Transferts d’argent sous pression : les gangs étendent leur emprise sur les bureaux de change en Haïti

Dans plusieurs zones du pays contrôlées par des groupes armés, notamment à Carrefour, Martissant et à l’Arcahaie, recevoir de l’argent de l’étranger est devenu un parcours à haut risque. Les gangs y imposent des « taxes » illégales aux bénéficiaires de transferts, transformant une aide vitale en source de peur et d’extorsion.

Port au Prince , le 30 décembre 2025

Pour de nombreux habitants, coincés dans ces quartiers faute de moyens pour partir, le quotidien est marqué par l’angoisse et l’insécurité. « On vit dans la peur permanente. Mais où veux-tu qu’on aille ? On n’a pas d’argent pour partir, pas de famille ailleurs », témoigne Michelet, père de trois enfants vivant à Carrefour.

Comme lui, beaucoup se sentent abandonnés dans des zones où l’autorité de l’État est quasi inexistante. Les droits les plus élémentaires n’y sont plus garantis, et la population vit sous la menace constante des groupes armés.
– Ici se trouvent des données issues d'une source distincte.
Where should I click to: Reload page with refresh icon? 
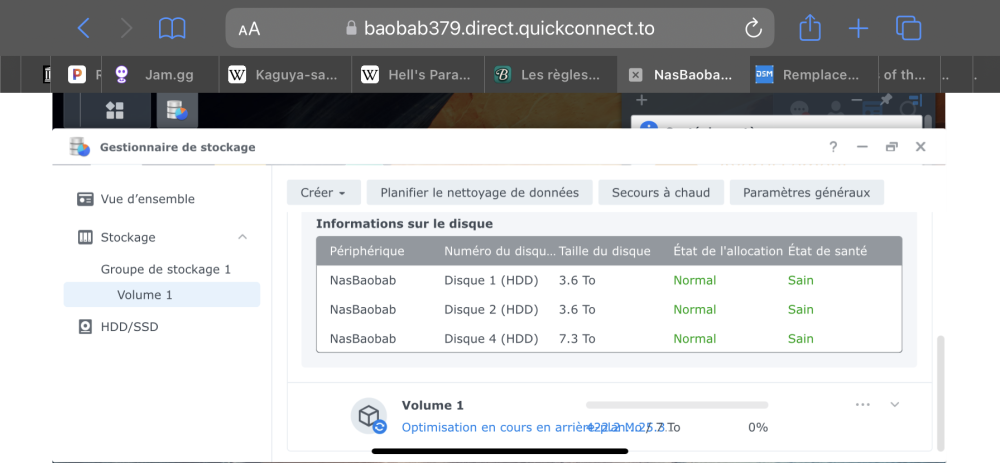coord(753,29)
Malgré les exactions et les pressions, les résidents n’ont souvent d’autre choix que de s’y soumettre pour survivre.

À l’Arcahaie, un habitant ayant requis l’anonymat par crainte de représailles explique : « Si vous refusez de payer ce qu’ils exigent, vous pouvez être ciblé. On n’a pas le choix. »

Une économie sous la contrainte
Ces pratiques permettent aux gangs de renforcer leur pouvoir économique, tandis que les familles, déjà fragilisées, s’enfoncent davantage dans la précarité. Les transferts d’argent, censés soulager les ménages, deviennent ainsi une nouvelle forme de pression.

À ce jour, aucune mesure concrète n’a été annoncée par les autorités pour sécuriser les services de transfert dans ces zones sous contrôle armé. En attendant, la loi des armes continue de prévaloir, et l’aide envoyée par la diaspora est détournée au détriment des plus vulnérables.